Poor child of Abraham, mid those awful scenes,

And sceptred monarchs, who, with Faith’s keen eye

Piercing the midnight darkness that o’erhung

Messiah’s coming, gave their dying flesh

Unto the worm, with such a lofty trust

In the strong promise of the invisible.

Here are damp gales to lull thy dreamless sleep,

And murmuring recollections of that lyre

Whose passing sweetness bore King David’s prayer

Up to the ear of Heaven, and of that strain

With which the weeping prophet dirge-like sung

Doomed Zion’s visioned woes. Yon rifted rocks,

So faintly purpled by the westering sun,

Reveal the unguarded walls, the silent towers,

Where, in her stricken pomp, Jerusalem

Sleeps like a palsied princess, from whose head

The diadem hath fallen. Still half concealed

In the deep bosom of that burial-vale

A fitful torrent, ’neath its time-worn arch

Hurries with hoarse tale mid the echoing tombs.
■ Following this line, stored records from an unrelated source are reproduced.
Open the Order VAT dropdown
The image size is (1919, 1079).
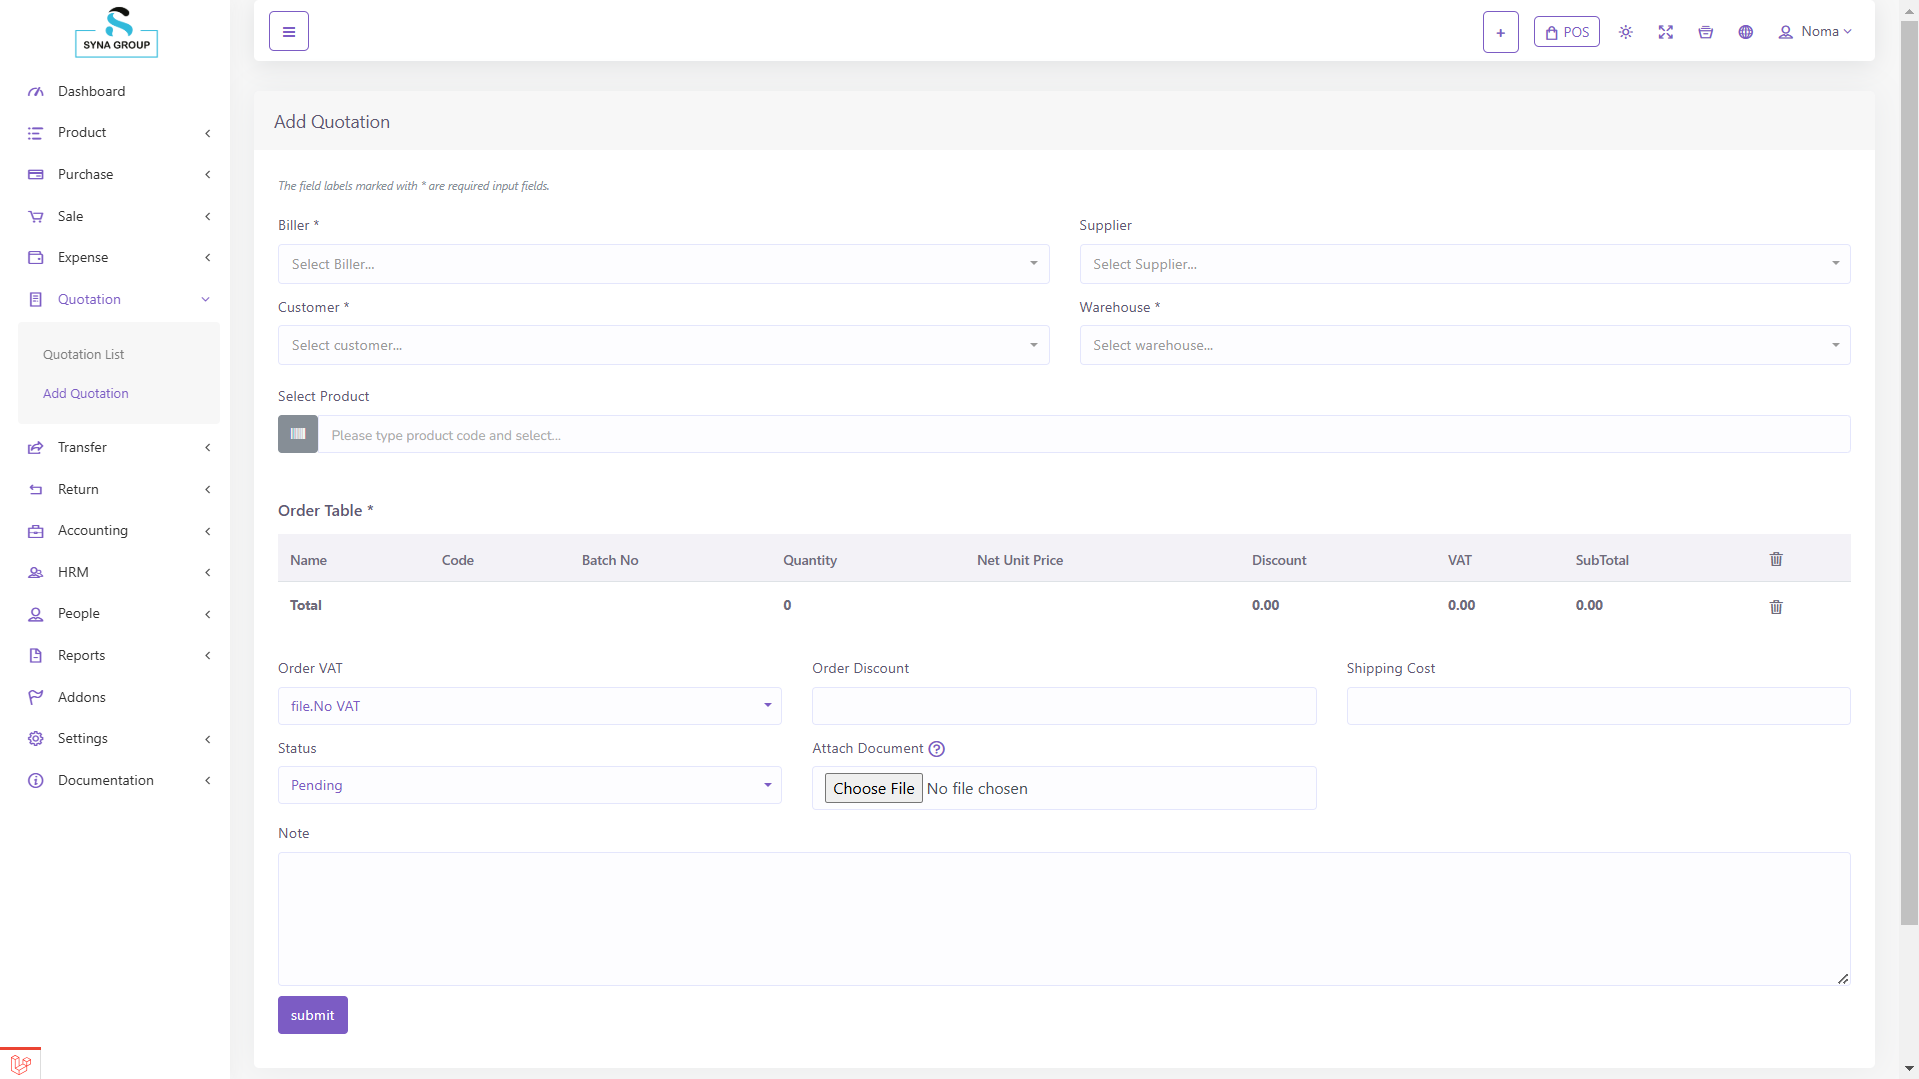click(529, 706)
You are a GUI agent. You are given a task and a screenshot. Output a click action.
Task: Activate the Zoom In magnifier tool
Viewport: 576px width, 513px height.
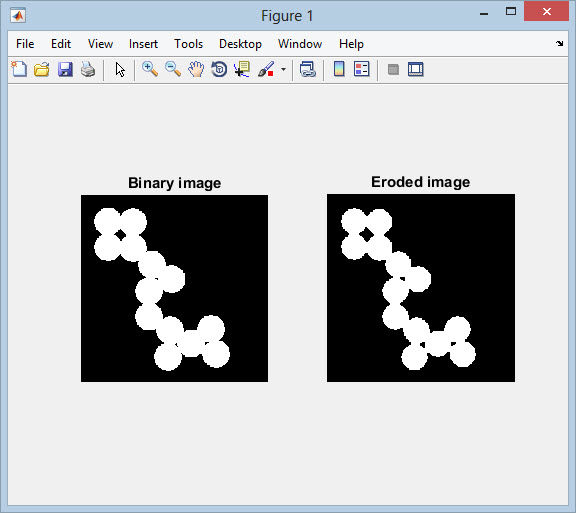click(x=150, y=69)
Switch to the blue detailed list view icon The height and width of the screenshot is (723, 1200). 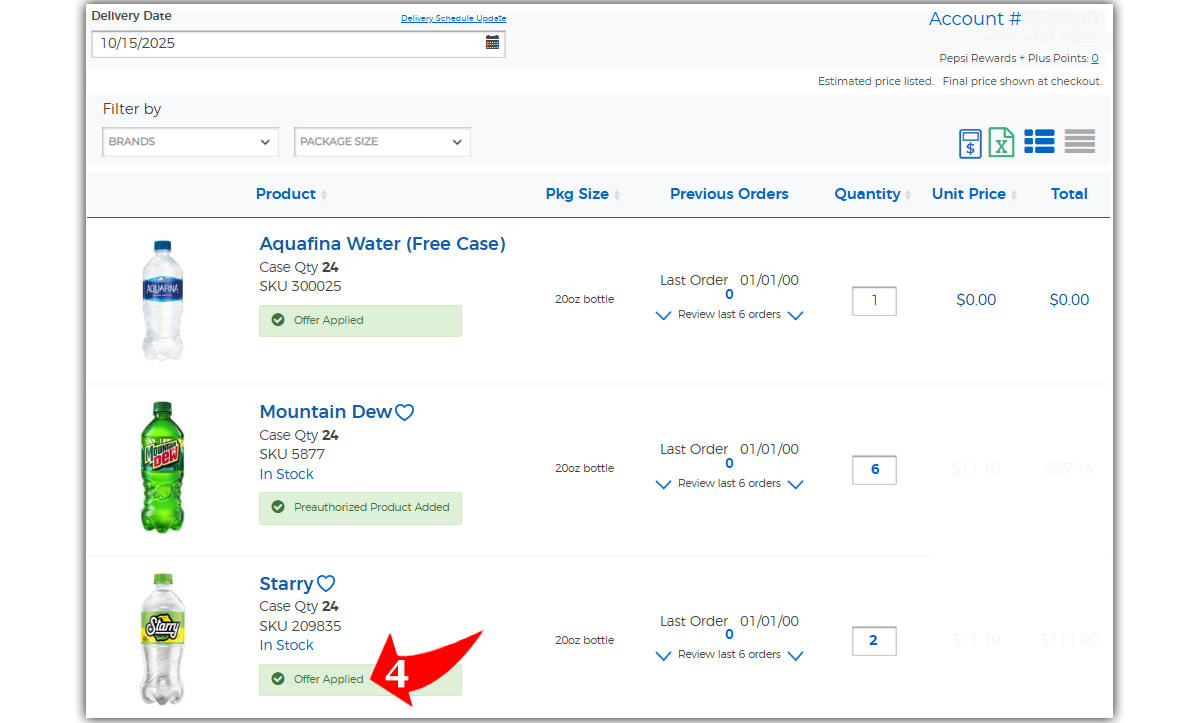[1039, 142]
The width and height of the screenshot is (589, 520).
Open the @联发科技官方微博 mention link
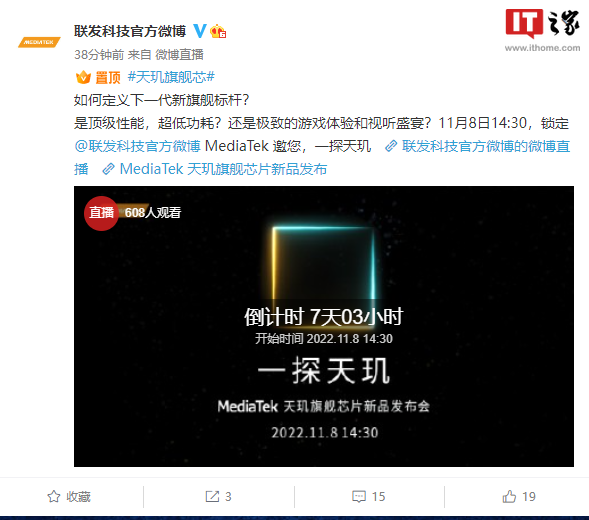click(x=137, y=146)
Thou too art near, rude-featured Olivet;

So honored of my Saviour.
Tell me where

His blessed knees thy flinty bosom prest,

When all night long his wrestling prayer went up,

That I may pour my tear-wet orison

Upon that sacred spot. Thou Lamb of God!

Who for our sakes wert wounded unto death,

Bid blinded Zion turn from Sinai’s fires

Her tortured foot, and from the thundering law

Her terror-stricken ear rejoicing raise

Unto the Gospel’s music. Bring again

Thy scattered people who so long have borne

A fearful punishment, so long wrung out

The bitter dregs of pale astonishment

Into the wine-cup of the wondering earth.

And O, to us, who from our being’s dawn

Lisp out Salvation’s lessons, yet do stray

Like erring sheep, to us thy Spirit give

That we may keep thy law and find thy fold,

Ere in the desolate city of the dead

We make our tenement, while Earth doth blot

Our history from the record of mankind.